Riot Platforms Rallies as AI Hosting Debuts: $33.2M Data Center Revenue, AMD Scales to 50MW
Riot Platforms logs $167.2M Q1 revenue as AI hosting delivers $33.2M and AMD doubles capacity to 50MW. Mining drops to $111.9M; stock up 9%; 15,679 BTC held, $282.5M cash.

Because Bitcoin
May 1, 2026
Riot Platforms just turned its power portfolio into a second profit engine. The Bitcoin miner’s first quarter as an AI infrastructure host generated $33.2 million in data center revenue, helping lift total Q1 2026 revenue to $167.2 million (up from $161.4 million year-over-year). Shares responded, trading near $18.74—up almost 9% on the day and more than 49% over the past month.
Here’s the pivot in one line: convert secured megawatts into contracted cash flows. AMD, already a tenant, exercised its option to expand by 25 megawatts during the quarter, doubling its footprint to 50MW. Management framed this as a clear turn in the company’s trajectory—moving from plans to execution—and emphasized that Riot has the power, in-house build capability, and balance sheet to scale with high-quality customers.
The new business didn’t arrive a moment too soon.
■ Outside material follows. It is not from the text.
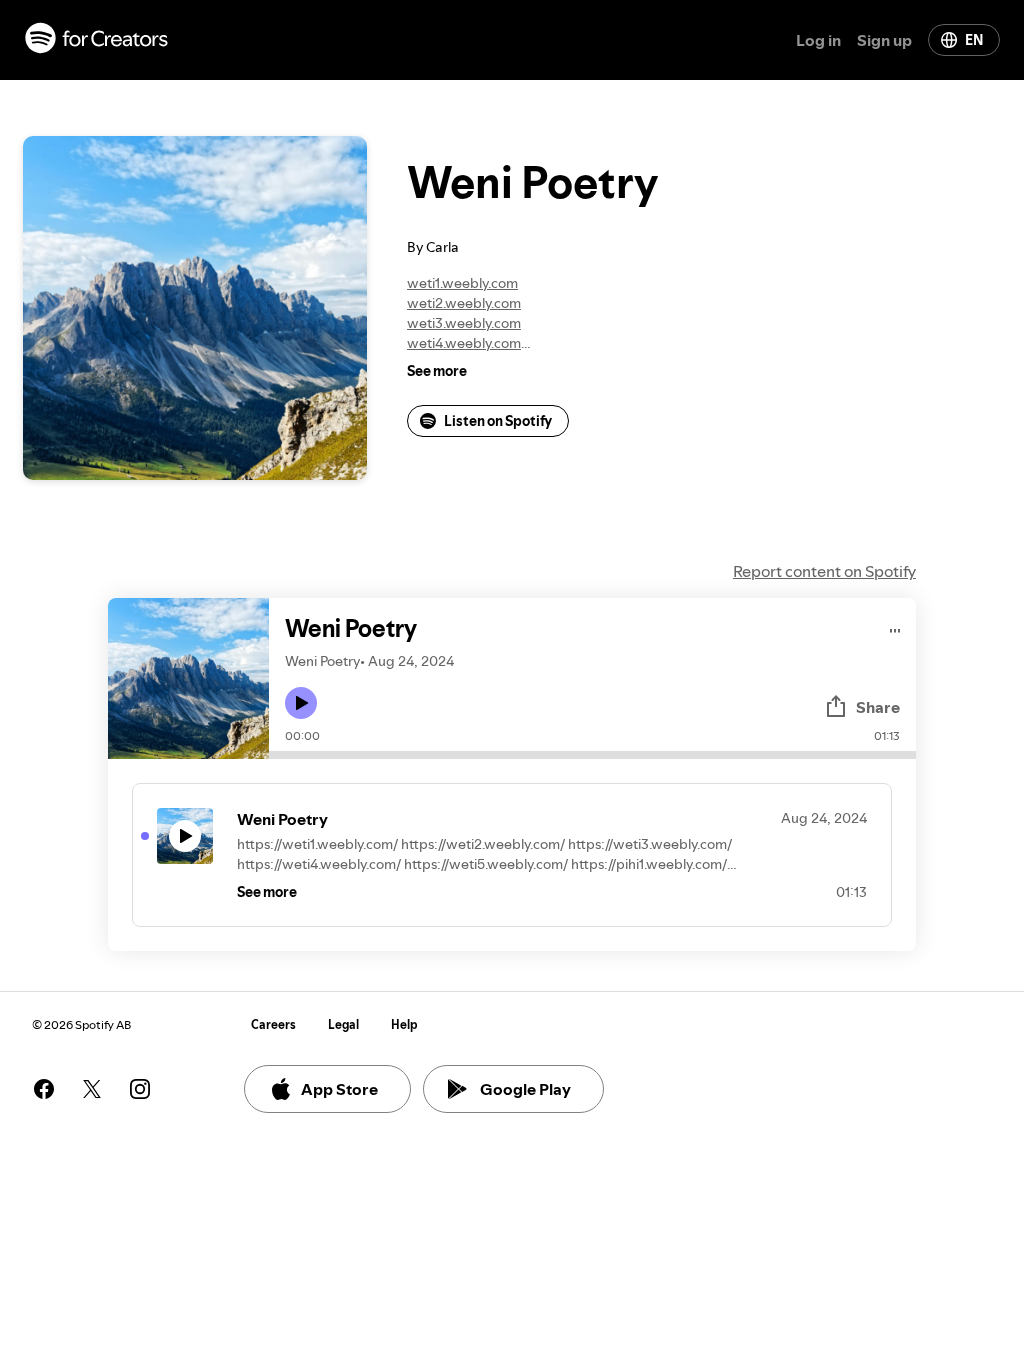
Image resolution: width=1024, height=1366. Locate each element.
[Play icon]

Mining headwinds showed up as expected: Bitcoin mining revenue fell to $111.9 million from $142.9 million a year earlier, pressured by lower average BTC prices and a higher global network hash rate. Riot produced 1,473 BTC versus 1,530 in Q1 2025, while average cash mining costs (excluding depreciation) edged up to $44,629 per coin from $43,808. Engineering revenue, which includes infrastructure services, climbed to $22.2 million from $13.9 million—a useful bridge between legacy mining ops and the growing data center segment.
Liquidity and optionality remain intact. Riot sold more than $250 million worth of Bitcoin during the quarter, maintained 15,679 BTC on the balance sheet—valued around $1.1 billion at a quarter-end price of $68,222—with 5,802 BTC posted as collateral. Cash stood at $282.5 million, of which $76.9 million is restricted. That mix suggests a pragmatic approach: monetize a portion of the treasury to fund capex and working capital while keeping meaningful upside exposure.
The strategic question is whether AI hosting can systematically smooth out mining cyclicality without capping upside. Hosting revenue is steadier and bankable when supported by multi-year contracts and strong tenants, especially when backed by secured, low-cost power. The AMD expansion is useful signal value: it indicates Riot is meeting enterprise standards on construction timelines, uptime, and power delivery—areas where many miners have struggled when shifting from self-mining to colocation at scale.
Still, investors should be mindful of the trade-offs. Hosting margins typically sit below peak mining windfalls in bull markets, but they may hold up better through difficulty spikes and price drawdowns. Concentration risk can creep in early; a 50MW anchor is great for absorption, yet it raises the bar on service-level execution and counterparty diligence. On the mining side, unit economics remain tight with costs hovering in the mid-$40Ks; any sustained compression in BTC price or further hash rate expansion can stress cash generation, which makes disciplined treasury management—like selective BTC sales and collateral optimization—more important.
What I’m watching next: - Pace of data center build-outs versus contracted megawatts and time-to-revenue ramp. - Pricing power for AI hosting as supply tightens and larger tenants seek institutional operators. - Mix shift between mining, engineering, and hosting—and the impact on blended margins. - Balance sheet flexibility as Riot deploys capital into power and facilities while guarding against over-reliance on any single tenant.
Riot’s hybrid model is starting to look like a power-to-workload flywheel: secure cheap electricity, stand up resilient infrastructure, and allocate that capacity to the highest-return use case—self-mining when spreads are wide, hosting when off-take demand pays for stability. If execution holds and tenant quality stays high, this framework can compound through cycles even as mining difficulty trends higher.